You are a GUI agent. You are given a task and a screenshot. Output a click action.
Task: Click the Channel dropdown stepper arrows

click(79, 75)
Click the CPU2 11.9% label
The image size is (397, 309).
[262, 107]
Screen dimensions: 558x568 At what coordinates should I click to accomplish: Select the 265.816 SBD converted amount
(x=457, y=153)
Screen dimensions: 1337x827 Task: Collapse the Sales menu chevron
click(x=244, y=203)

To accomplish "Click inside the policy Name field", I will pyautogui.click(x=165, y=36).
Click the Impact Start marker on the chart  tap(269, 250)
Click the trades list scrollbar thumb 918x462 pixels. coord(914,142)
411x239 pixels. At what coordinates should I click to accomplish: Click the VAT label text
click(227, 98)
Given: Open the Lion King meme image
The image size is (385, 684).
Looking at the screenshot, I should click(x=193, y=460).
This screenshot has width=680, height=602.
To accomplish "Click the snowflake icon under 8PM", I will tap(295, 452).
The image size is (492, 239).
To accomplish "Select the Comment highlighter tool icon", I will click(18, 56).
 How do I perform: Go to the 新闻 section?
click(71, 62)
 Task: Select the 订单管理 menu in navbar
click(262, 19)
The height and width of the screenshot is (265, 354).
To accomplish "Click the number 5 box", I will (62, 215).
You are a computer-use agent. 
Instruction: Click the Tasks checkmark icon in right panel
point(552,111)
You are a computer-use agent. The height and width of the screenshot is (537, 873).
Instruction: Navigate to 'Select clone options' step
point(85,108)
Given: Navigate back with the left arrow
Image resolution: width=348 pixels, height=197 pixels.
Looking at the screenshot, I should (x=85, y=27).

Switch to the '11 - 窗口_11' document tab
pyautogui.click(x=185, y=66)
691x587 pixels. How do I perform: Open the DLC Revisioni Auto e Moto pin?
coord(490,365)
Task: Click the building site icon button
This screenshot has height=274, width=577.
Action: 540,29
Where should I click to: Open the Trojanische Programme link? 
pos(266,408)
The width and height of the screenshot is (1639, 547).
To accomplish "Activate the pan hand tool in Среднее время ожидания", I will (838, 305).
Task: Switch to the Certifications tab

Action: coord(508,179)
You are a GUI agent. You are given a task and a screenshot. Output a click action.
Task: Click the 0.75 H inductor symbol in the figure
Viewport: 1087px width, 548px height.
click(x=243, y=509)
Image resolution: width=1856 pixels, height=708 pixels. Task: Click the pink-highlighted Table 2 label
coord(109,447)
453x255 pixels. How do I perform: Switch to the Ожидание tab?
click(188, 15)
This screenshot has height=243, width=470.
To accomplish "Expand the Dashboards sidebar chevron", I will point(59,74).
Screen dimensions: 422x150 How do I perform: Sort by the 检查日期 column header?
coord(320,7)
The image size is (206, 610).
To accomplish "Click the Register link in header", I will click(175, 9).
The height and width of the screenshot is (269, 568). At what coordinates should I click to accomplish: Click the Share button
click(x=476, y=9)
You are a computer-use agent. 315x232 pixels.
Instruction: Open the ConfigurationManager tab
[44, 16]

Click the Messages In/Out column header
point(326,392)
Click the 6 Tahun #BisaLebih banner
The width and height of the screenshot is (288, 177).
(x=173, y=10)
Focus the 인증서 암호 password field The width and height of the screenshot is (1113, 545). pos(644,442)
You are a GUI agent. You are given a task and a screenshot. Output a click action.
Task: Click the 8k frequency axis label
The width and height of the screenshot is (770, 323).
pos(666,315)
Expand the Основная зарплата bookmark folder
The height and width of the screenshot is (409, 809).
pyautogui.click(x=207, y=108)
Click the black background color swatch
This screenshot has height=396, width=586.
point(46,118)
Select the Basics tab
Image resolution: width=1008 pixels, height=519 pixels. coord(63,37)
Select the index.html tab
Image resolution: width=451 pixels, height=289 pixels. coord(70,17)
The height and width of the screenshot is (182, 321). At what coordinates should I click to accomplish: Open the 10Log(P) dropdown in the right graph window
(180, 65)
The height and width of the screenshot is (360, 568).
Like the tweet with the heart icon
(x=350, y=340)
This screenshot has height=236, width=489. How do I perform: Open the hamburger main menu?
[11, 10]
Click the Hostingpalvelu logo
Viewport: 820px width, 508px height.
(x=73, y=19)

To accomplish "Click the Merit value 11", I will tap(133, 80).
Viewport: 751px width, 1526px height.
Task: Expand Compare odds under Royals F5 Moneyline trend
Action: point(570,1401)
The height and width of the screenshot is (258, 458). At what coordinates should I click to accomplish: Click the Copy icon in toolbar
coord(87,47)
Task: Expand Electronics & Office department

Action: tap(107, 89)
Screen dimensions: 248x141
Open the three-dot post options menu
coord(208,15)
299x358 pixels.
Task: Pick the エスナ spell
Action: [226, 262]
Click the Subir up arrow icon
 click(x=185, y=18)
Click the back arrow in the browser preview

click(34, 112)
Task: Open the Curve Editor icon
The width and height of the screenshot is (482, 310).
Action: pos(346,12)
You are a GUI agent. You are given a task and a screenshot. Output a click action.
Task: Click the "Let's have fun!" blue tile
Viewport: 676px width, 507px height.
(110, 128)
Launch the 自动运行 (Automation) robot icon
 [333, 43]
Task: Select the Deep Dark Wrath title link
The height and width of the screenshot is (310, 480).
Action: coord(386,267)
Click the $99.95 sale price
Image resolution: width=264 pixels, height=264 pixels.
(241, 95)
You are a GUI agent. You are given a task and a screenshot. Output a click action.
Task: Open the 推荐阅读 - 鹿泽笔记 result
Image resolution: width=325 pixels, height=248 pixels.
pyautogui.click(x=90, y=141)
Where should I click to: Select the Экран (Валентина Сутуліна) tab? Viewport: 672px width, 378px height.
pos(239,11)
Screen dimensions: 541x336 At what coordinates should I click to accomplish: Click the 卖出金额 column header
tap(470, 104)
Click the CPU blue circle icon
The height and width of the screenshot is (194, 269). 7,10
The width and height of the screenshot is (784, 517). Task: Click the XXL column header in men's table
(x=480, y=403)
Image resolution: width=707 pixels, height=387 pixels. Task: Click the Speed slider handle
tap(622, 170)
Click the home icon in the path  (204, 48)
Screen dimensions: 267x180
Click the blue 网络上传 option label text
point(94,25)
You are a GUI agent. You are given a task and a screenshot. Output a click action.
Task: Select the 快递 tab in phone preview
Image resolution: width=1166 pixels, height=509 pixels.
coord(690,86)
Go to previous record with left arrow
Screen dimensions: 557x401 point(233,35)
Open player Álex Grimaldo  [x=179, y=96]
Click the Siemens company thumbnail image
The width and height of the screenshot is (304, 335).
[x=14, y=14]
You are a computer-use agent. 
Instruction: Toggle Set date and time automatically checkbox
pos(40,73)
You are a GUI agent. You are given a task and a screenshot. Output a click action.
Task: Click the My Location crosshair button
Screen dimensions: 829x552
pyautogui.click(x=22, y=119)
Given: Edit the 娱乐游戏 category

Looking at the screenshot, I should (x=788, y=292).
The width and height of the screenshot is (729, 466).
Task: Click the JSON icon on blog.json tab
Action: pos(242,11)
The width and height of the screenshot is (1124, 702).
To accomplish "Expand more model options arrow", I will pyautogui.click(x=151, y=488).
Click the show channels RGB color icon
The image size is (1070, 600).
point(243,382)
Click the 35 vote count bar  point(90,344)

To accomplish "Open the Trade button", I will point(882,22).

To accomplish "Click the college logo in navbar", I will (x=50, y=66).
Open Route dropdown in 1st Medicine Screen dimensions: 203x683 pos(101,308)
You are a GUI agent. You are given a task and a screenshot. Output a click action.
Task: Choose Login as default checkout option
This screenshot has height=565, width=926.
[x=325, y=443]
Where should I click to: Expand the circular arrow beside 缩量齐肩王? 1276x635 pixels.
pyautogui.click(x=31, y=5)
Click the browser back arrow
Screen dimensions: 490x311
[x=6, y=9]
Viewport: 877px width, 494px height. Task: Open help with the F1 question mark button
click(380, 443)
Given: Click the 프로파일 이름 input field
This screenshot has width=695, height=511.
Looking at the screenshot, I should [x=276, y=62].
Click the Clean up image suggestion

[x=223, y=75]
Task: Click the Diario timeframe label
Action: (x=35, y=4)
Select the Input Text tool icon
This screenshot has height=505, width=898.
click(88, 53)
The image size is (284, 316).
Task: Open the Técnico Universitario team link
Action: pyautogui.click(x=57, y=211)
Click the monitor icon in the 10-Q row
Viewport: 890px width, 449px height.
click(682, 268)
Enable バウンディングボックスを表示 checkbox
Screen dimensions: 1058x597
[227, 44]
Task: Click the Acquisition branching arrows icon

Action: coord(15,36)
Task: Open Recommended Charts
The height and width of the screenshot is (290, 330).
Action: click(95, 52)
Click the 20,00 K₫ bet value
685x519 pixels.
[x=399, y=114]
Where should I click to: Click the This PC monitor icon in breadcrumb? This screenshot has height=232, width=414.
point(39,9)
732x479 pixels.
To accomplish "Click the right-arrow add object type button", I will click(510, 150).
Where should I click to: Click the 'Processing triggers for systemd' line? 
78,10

==============================

**ABOUT THIS EXERCISE**: A complete answer lists each line of the data that holds the word "field".

**RESPONSE**:
To accomplish "Click inside the policy Name field", I will pyautogui.click(x=165, y=36).
Focus the 인증서 암호 password field The width and height of the screenshot is (1113, 545). pos(644,442)
Given: Click the 프로파일 이름 input field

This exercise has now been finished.